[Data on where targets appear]
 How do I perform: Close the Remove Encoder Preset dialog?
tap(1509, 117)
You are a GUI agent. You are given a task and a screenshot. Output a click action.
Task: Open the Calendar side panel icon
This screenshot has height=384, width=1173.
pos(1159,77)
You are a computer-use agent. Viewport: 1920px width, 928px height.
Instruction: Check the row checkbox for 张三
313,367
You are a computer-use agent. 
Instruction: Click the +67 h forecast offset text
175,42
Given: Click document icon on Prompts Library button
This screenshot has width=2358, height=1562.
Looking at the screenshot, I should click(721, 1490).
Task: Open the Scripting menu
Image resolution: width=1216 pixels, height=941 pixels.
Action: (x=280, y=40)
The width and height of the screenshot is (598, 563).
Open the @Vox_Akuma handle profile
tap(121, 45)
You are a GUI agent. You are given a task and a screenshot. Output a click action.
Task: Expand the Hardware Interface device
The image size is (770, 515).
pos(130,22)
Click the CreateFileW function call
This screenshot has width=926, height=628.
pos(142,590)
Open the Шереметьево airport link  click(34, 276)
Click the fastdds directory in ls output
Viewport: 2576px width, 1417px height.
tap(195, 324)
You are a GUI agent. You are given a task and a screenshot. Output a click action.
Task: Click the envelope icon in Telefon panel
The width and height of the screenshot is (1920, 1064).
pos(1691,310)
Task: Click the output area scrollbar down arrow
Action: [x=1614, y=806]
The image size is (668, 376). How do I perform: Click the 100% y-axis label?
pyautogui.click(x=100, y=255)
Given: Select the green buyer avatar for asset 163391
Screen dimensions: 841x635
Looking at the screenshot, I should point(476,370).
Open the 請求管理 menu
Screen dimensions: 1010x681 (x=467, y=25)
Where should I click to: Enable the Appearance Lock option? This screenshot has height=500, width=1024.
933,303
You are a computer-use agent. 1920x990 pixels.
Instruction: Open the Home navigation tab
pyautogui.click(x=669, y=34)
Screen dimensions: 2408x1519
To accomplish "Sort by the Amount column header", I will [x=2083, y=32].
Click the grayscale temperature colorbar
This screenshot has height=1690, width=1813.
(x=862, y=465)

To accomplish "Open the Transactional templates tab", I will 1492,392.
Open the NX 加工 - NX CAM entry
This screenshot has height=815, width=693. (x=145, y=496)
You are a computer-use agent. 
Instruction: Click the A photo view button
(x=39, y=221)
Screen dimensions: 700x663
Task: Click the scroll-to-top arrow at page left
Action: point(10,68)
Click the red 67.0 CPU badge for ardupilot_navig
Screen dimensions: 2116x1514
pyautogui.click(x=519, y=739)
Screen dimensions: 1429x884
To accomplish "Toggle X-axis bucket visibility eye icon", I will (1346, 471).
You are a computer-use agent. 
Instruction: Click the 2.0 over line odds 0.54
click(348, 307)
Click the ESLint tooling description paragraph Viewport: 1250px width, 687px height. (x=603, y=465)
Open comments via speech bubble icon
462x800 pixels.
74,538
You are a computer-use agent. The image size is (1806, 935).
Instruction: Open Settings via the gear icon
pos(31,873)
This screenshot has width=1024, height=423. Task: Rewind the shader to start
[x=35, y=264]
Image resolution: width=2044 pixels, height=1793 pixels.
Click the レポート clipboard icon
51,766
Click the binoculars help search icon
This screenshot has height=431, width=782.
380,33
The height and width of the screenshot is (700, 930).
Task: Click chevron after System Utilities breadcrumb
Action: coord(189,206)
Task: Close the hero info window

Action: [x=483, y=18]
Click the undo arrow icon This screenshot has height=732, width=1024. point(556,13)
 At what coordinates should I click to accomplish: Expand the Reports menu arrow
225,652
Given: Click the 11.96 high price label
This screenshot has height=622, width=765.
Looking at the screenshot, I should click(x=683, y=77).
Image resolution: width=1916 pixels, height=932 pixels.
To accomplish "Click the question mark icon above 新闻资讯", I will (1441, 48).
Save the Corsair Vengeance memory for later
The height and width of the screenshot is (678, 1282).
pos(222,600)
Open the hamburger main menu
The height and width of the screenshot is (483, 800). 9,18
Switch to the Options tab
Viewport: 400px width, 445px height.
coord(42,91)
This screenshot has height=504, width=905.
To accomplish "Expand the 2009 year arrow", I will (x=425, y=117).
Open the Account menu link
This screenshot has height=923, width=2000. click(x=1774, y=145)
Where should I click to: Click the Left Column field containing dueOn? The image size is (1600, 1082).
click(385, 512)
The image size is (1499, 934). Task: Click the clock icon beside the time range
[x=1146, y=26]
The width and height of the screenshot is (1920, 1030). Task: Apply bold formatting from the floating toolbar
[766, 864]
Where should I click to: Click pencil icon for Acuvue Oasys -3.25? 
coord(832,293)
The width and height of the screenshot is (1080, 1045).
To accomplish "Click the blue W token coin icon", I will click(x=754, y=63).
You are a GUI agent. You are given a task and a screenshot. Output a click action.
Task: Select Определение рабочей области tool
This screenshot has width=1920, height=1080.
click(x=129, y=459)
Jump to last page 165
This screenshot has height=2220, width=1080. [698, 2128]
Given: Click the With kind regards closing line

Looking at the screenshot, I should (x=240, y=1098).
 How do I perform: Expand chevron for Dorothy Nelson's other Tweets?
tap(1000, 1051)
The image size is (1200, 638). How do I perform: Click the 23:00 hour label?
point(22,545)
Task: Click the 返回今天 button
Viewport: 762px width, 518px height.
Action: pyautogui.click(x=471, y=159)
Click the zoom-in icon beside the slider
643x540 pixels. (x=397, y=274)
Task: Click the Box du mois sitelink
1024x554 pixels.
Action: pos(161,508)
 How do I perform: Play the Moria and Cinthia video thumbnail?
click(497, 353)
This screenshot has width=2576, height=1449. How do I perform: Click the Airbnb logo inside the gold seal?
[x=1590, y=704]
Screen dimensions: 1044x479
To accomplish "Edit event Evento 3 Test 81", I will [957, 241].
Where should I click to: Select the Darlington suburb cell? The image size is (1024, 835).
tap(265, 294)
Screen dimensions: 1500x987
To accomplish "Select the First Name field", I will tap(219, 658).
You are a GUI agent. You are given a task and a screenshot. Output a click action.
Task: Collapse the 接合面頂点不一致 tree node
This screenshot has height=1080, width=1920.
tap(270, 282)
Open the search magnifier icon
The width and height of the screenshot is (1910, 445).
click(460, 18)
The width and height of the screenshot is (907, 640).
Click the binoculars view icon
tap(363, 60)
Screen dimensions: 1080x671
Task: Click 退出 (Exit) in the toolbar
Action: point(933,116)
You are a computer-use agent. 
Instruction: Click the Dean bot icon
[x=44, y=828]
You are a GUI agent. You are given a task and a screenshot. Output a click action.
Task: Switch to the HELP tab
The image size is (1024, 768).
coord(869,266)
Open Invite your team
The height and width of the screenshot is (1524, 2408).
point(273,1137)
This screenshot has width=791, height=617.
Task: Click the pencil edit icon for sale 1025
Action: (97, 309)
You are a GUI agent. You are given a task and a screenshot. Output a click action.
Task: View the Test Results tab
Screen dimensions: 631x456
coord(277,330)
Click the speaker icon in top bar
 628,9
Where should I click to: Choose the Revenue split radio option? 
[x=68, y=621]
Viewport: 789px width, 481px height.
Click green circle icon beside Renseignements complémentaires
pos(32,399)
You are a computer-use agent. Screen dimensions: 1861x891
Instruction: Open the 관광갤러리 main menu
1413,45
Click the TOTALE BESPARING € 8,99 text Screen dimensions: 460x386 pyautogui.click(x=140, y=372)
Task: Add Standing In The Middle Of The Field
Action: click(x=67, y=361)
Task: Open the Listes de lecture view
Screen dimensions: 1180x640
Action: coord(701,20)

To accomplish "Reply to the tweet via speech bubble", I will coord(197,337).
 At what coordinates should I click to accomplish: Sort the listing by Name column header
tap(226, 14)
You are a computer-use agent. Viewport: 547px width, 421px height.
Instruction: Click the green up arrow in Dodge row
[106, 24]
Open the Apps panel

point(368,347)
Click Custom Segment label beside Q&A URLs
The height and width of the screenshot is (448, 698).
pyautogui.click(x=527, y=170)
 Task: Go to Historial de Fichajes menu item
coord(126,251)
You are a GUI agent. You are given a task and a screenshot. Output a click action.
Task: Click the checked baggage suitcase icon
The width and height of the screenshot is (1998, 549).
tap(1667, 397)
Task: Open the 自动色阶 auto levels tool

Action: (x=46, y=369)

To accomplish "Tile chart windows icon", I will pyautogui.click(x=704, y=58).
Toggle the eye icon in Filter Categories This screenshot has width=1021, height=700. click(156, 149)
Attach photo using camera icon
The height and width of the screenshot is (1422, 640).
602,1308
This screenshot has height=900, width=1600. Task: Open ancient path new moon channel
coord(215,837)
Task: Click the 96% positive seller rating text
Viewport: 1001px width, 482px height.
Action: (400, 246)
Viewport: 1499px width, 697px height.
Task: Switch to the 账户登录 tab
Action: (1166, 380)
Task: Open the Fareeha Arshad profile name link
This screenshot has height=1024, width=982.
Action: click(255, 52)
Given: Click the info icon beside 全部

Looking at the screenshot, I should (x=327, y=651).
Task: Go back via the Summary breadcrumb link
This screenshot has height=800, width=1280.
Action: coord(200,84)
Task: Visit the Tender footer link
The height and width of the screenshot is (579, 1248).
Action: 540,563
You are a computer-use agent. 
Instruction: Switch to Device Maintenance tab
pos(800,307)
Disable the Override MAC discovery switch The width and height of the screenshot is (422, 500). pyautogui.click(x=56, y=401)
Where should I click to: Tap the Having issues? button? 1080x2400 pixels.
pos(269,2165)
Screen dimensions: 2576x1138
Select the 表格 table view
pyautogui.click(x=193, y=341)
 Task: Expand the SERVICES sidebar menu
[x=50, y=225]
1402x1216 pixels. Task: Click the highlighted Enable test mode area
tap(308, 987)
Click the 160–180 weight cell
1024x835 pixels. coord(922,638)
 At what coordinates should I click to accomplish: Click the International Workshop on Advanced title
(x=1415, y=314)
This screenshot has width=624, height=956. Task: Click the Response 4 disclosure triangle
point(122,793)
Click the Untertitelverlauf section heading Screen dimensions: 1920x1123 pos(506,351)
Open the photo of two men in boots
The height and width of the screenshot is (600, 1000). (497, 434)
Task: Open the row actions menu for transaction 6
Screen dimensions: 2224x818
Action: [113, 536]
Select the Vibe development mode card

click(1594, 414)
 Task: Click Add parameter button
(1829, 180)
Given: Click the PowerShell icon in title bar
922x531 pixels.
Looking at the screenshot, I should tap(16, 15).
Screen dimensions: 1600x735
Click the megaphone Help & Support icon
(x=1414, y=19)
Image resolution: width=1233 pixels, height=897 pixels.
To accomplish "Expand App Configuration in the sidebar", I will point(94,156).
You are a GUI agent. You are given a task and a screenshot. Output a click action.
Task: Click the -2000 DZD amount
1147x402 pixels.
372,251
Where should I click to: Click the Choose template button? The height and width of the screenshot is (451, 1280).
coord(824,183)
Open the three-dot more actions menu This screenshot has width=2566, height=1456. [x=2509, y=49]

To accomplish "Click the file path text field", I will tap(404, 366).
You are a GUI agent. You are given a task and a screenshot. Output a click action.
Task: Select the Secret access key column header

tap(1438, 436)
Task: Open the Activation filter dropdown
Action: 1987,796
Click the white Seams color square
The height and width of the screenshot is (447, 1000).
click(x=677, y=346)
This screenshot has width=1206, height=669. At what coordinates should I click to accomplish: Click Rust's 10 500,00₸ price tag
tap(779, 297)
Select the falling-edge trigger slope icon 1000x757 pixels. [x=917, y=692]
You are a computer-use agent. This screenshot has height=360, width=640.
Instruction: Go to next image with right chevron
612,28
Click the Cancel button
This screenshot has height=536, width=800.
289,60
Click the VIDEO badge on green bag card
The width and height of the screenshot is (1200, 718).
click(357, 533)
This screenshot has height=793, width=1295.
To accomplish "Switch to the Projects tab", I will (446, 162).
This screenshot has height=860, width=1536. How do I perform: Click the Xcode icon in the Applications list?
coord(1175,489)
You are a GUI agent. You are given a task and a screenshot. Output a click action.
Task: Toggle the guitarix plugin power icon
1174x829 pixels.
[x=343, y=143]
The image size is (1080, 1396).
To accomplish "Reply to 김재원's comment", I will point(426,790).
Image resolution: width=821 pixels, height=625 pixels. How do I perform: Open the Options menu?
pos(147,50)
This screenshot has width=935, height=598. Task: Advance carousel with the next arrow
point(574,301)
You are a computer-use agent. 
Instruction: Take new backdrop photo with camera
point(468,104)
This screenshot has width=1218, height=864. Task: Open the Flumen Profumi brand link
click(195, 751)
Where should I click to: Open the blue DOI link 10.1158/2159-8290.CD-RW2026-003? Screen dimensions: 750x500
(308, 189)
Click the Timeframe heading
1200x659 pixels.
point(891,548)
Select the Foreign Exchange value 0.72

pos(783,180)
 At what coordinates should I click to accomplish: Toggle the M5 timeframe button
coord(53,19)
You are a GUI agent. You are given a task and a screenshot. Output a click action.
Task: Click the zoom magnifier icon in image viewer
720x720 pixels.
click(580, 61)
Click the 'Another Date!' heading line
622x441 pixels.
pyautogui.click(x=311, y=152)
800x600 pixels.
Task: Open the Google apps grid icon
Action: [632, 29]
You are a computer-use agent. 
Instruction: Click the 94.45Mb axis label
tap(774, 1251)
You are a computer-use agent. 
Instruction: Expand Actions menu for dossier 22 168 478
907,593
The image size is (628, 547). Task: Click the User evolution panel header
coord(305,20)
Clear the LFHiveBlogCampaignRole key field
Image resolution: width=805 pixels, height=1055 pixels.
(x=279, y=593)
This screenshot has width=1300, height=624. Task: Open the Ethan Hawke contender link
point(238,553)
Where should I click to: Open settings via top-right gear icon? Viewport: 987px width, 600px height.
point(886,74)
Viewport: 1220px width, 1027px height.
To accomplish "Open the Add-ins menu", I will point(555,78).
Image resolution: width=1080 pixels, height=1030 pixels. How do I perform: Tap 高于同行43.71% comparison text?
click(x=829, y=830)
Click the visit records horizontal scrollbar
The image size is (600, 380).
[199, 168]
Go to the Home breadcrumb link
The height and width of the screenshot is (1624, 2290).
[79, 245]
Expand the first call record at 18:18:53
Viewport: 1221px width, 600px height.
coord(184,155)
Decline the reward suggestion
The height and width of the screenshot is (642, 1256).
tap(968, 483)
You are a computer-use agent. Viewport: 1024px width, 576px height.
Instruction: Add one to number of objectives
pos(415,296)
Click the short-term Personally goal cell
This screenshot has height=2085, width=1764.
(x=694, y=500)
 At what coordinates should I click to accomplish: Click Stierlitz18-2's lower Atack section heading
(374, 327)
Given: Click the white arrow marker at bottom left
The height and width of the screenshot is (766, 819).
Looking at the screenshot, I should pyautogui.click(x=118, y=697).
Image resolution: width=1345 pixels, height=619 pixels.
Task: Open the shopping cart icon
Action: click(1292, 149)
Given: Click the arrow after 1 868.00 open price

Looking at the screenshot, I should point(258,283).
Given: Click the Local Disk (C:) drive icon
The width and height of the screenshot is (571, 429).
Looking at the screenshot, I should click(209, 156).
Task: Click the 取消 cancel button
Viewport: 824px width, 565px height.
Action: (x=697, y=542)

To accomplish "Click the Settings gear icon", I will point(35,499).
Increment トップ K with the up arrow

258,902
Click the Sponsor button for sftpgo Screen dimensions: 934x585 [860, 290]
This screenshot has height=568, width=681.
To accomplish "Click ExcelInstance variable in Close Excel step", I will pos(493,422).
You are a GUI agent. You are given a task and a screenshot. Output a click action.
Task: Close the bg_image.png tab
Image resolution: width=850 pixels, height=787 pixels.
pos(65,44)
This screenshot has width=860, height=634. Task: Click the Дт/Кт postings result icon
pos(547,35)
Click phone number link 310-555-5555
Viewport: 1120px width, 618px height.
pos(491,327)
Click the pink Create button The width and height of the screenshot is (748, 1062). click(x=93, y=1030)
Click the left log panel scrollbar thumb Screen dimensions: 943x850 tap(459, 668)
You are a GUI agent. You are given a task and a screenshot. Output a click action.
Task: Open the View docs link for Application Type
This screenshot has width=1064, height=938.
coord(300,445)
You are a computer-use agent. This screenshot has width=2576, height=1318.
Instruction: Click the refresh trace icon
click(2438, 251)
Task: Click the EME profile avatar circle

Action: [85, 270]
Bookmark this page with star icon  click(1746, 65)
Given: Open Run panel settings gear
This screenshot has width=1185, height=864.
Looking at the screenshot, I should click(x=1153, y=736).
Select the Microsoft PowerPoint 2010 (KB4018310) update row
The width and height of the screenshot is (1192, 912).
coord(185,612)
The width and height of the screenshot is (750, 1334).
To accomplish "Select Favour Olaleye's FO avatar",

- [SHORT TASK]: Reproduce verbatim the part of the data above that opens with the line containing "Task: Open the Listes de lecture view" and closes with the line containing "coord(215,837)", including both of those lines.

- [RESULT OF THIS TASK]:
Task: Open the Listes de lecture view
Screen dimensions: 1180x640
Action: coord(701,20)

To accomplish "Reply to the tweet via speech bubble", I will coord(197,337).
 At what coordinates should I click to accomplish: Sort the listing by Name column header
tap(226, 14)
You are a computer-use agent. Viewport: 547px width, 421px height.
Instruction: Click the green up arrow in Dodge row
[106, 24]
Open the Apps panel

point(368,347)
Click Custom Segment label beside Q&A URLs
The height and width of the screenshot is (448, 698).
pyautogui.click(x=527, y=170)
 Task: Go to Historial de Fichajes menu item
coord(126,251)
You are a GUI agent. You are given a task and a screenshot. Output a click action.
Task: Click the checked baggage suitcase icon
The width and height of the screenshot is (1998, 549).
tap(1667, 397)
Task: Open the 自动色阶 auto levels tool

Action: (x=46, y=369)

To accomplish "Tile chart windows icon", I will pyautogui.click(x=704, y=58).
Toggle the eye icon in Filter Categories This screenshot has width=1021, height=700. click(156, 149)
Attach photo using camera icon
The height and width of the screenshot is (1422, 640).
602,1308
This screenshot has height=900, width=1600. Task: Open ancient path new moon channel
coord(215,837)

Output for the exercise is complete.